00:06:11.240 And that's what caused, that's what happened in Canada.
00:06:14.000 Not everywhere.
00:06:15.480 Canada recovered from that way a lot, a whole lot quicker than the United States did.
00:06:20.240 And that had a lot to do with Stephen Harper, who's back in the news.
00:06:24.920 But there's so many pieces to this puzzle.
00:06:30.780 Well, there's multiple markets.
00:06:32.180 I mean, the real superheated ones we always hear about are in Vancouver and Toronto.
00:06:36.660 The Golden Horseshoe in the Lower Mainland and Victoria in BC will be hit hardest.
00:06:42.440 Or I actually want to say.
00:06:43.960 Correct.
00:06:44.440 I guess the word you were using.
00:06:45.560 But only because they were so hot and the prices were driven up so high.
00:06:54.780 So if everything, if there's going to be a 23% reduction in sales,
00:06:59.800 which is what the economists are forecasting today,
00:07:03.320 23% value in Toronto is way a lot more money than it is in Calgary.

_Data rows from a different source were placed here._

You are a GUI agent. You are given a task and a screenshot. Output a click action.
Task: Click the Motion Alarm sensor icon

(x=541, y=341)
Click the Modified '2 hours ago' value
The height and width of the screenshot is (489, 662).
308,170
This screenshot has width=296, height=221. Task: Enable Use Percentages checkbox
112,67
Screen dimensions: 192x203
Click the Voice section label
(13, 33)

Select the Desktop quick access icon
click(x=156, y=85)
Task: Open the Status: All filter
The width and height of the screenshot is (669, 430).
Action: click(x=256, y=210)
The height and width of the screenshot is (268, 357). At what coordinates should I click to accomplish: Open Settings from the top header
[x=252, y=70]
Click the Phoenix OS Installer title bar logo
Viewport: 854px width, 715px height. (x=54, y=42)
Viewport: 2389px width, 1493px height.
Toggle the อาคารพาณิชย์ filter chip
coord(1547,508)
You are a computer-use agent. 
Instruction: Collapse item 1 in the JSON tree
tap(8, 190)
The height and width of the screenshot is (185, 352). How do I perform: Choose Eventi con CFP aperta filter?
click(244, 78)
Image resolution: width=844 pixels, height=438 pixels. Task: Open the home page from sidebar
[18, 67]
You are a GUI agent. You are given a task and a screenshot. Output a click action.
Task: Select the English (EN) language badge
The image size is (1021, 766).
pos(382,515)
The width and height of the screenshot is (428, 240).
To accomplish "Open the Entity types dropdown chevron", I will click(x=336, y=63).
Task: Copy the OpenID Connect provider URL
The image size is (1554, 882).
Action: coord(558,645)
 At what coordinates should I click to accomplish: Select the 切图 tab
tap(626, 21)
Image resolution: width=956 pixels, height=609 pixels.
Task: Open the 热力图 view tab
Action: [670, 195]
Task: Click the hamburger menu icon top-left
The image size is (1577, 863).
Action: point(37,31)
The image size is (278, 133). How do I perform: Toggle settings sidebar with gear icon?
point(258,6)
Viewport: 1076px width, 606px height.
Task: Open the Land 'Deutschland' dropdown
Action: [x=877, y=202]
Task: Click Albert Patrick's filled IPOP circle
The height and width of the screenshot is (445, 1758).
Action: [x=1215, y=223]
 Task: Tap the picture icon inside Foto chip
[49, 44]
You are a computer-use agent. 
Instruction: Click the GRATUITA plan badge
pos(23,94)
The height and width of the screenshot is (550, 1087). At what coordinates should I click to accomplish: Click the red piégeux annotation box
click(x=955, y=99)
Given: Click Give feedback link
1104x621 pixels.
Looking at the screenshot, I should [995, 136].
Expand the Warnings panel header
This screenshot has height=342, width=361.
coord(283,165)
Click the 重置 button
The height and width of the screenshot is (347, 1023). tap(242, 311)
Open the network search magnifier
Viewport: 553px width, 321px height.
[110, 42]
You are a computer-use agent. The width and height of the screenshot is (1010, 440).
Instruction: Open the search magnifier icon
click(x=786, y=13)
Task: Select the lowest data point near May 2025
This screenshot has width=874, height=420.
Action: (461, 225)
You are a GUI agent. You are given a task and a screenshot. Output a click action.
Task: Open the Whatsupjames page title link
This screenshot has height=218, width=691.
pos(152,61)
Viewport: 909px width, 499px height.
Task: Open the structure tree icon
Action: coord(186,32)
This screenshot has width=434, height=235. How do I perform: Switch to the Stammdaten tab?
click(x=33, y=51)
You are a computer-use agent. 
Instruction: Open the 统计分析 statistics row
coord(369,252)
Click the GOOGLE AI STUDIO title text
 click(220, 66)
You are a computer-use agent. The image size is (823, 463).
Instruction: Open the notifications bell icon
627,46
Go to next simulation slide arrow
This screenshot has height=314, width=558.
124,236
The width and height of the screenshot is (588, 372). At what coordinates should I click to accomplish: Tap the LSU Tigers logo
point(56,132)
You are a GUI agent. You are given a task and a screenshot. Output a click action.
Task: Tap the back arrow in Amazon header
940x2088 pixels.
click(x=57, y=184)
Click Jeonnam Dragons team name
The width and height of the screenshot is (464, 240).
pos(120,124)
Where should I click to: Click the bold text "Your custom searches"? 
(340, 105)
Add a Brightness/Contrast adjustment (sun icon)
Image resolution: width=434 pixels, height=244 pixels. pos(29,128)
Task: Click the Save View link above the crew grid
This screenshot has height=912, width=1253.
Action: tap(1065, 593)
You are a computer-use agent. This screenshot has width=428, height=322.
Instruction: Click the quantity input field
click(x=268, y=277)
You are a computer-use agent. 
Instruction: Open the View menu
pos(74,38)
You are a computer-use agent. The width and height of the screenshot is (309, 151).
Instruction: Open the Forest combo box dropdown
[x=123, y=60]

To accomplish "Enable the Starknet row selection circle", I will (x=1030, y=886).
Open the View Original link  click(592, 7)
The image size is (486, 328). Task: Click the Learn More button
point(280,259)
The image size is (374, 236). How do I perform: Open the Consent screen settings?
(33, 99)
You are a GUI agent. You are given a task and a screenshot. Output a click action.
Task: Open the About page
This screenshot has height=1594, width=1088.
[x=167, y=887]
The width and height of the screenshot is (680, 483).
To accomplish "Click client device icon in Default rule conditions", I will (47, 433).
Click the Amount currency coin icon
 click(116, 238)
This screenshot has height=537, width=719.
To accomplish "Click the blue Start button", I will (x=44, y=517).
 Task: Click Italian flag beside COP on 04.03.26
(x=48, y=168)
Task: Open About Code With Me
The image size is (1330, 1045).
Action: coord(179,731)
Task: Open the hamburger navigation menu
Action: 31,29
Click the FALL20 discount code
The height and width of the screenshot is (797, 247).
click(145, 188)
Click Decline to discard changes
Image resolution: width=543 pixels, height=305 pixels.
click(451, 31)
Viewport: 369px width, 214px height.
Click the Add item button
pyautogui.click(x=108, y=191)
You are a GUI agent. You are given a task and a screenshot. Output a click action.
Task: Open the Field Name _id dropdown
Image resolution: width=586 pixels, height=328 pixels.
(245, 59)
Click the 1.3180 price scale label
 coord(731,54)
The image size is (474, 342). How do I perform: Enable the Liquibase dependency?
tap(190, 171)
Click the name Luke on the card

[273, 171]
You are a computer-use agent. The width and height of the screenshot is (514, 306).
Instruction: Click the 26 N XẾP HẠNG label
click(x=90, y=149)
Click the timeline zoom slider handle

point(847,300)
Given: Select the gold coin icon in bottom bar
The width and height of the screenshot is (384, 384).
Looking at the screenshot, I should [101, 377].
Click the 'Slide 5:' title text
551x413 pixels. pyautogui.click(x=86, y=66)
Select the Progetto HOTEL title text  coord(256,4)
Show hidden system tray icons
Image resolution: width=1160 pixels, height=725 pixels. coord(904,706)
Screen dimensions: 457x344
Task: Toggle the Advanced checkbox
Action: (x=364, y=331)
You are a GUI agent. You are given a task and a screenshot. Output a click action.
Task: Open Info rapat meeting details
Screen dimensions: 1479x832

00:07:09.740 And so that's what people will look at.
00:07:11.920 The other thing to keep in mind right now, are sales down?
00:07:14.640 Yes.
00:07:15.100 Prices are down?
00:07:15.980 Yes.
00:07:16.380 Across the board.
00:07:19.000 But it's a slow season.
00:07:21.520 The spring season ended probably in the middle of June.
00:07:24.700 In Calgary, I looked at the numbers today.
00:07:27.420 They're down from June, but they're up year over year.
00:07:31.440 And that's very important.
00:07:32.760 People should not be comparing going from year over year.
00:07:36.980 Just what was it last year?
00:07:38.260 What was it last month?
00:07:39.680 Because that's where you see the trend coming in.
00:07:44.780 Calgary, I think, from what I can be told, and Edmonton, Regina, Manitoba, will, I guess
00:07:53.780 that's a province, Winnipeg, are not going to be hit as hard.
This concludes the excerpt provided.